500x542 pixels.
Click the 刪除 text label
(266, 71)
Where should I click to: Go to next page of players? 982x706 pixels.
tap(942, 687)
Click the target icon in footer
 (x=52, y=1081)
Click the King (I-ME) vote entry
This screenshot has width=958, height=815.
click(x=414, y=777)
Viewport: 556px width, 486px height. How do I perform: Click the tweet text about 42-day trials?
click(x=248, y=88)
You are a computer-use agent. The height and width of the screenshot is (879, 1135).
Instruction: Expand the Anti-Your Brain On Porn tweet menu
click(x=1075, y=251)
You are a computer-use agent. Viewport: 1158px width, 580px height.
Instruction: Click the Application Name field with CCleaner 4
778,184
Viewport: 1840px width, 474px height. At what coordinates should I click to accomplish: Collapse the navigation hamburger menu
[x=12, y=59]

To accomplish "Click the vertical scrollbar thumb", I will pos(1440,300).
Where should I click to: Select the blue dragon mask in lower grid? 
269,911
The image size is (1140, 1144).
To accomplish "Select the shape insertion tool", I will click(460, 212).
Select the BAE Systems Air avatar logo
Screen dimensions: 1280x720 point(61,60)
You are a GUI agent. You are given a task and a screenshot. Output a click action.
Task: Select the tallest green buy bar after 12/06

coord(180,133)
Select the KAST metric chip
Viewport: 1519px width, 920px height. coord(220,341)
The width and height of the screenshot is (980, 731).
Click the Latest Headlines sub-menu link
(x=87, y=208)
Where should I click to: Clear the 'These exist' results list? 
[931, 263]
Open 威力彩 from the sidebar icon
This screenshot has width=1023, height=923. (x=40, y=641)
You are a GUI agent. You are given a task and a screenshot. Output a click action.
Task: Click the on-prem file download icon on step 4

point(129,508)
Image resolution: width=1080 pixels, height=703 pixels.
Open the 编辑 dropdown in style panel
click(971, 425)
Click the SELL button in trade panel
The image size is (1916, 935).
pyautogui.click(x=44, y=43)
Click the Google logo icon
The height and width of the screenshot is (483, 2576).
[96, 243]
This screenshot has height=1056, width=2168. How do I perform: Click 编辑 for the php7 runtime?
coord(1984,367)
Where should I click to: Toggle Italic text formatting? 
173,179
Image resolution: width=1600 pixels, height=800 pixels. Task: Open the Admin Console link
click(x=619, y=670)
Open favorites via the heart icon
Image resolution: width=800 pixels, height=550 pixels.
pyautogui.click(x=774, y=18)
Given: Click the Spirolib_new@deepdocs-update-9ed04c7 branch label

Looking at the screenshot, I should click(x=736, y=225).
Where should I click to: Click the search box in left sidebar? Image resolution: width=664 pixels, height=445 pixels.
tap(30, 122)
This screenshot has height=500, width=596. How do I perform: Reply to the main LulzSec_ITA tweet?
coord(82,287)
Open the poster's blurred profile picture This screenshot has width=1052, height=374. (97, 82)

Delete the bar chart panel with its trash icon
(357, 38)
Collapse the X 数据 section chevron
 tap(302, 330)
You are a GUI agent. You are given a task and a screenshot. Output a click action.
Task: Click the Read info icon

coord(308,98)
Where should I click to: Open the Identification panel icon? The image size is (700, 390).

************

## TASK DESCRIPTION
Precisely as given, transcribe all of the entries above.

## RESPONSE TO THE EXERCISE
500x542 pixels.
Click the 刪除 text label
(266, 71)
Where should I click to: Go to next page of players? 982x706 pixels.
tap(942, 687)
Click the target icon in footer
 (x=52, y=1081)
Click the King (I-ME) vote entry
This screenshot has width=958, height=815.
click(x=414, y=777)
Viewport: 556px width, 486px height. How do I perform: Click the tweet text about 42-day trials?
click(x=248, y=88)
You are a computer-use agent. The height and width of the screenshot is (879, 1135).
Instruction: Expand the Anti-Your Brain On Porn tweet menu
click(x=1075, y=251)
You are a computer-use agent. Viewport: 1158px width, 580px height.
Instruction: Click the Application Name field with CCleaner 4
778,184
Viewport: 1840px width, 474px height. At what coordinates should I click to accomplish: Collapse the navigation hamburger menu
[x=12, y=59]

To accomplish "Click the vertical scrollbar thumb", I will pos(1440,300).
Where should I click to: Select the blue dragon mask in lower grid? 
269,911
The image size is (1140, 1144).
To accomplish "Select the shape insertion tool", I will click(460, 212).
Select the BAE Systems Air avatar logo
Screen dimensions: 1280x720 point(61,60)
You are a GUI agent. You are given a task and a screenshot. Output a click action.
Task: Select the tallest green buy bar after 12/06

coord(180,133)
Select the KAST metric chip
Viewport: 1519px width, 920px height. coord(220,341)
The width and height of the screenshot is (980, 731).
Click the Latest Headlines sub-menu link
(x=87, y=208)
Where should I click to: Clear the 'These exist' results list? 
[931, 263]
Open 威力彩 from the sidebar icon
This screenshot has width=1023, height=923. (x=40, y=641)
You are a GUI agent. You are given a task and a screenshot. Output a click action.
Task: Click the on-prem file download icon on step 4

point(129,508)
Image resolution: width=1080 pixels, height=703 pixels.
Open the 编辑 dropdown in style panel
click(971, 425)
Click the SELL button in trade panel
The image size is (1916, 935).
pyautogui.click(x=44, y=43)
Click the Google logo icon
The height and width of the screenshot is (483, 2576).
[96, 243]
This screenshot has height=1056, width=2168. How do I perform: Click 编辑 for the php7 runtime?
coord(1984,367)
Where should I click to: Toggle Italic text formatting? 
173,179
Image resolution: width=1600 pixels, height=800 pixels. Task: Open the Admin Console link
click(x=619, y=670)
Open favorites via the heart icon
Image resolution: width=800 pixels, height=550 pixels.
pyautogui.click(x=774, y=18)
Given: Click the Spirolib_new@deepdocs-update-9ed04c7 branch label

Looking at the screenshot, I should click(x=736, y=225).
Where should I click to: Click the search box in left sidebar? Image resolution: width=664 pixels, height=445 pixels.
tap(30, 122)
This screenshot has height=500, width=596. How do I perform: Reply to the main LulzSec_ITA tweet?
coord(82,287)
Open the poster's blurred profile picture This screenshot has width=1052, height=374. (97, 82)

Delete the bar chart panel with its trash icon
(357, 38)
Collapse the X 数据 section chevron
 tap(302, 330)
You are a GUI agent. You are given a task and a screenshot. Output a click action.
Task: Click the Read info icon

coord(308,98)
Where should I click to: Open the Identification panel icon? The image size is (700, 390).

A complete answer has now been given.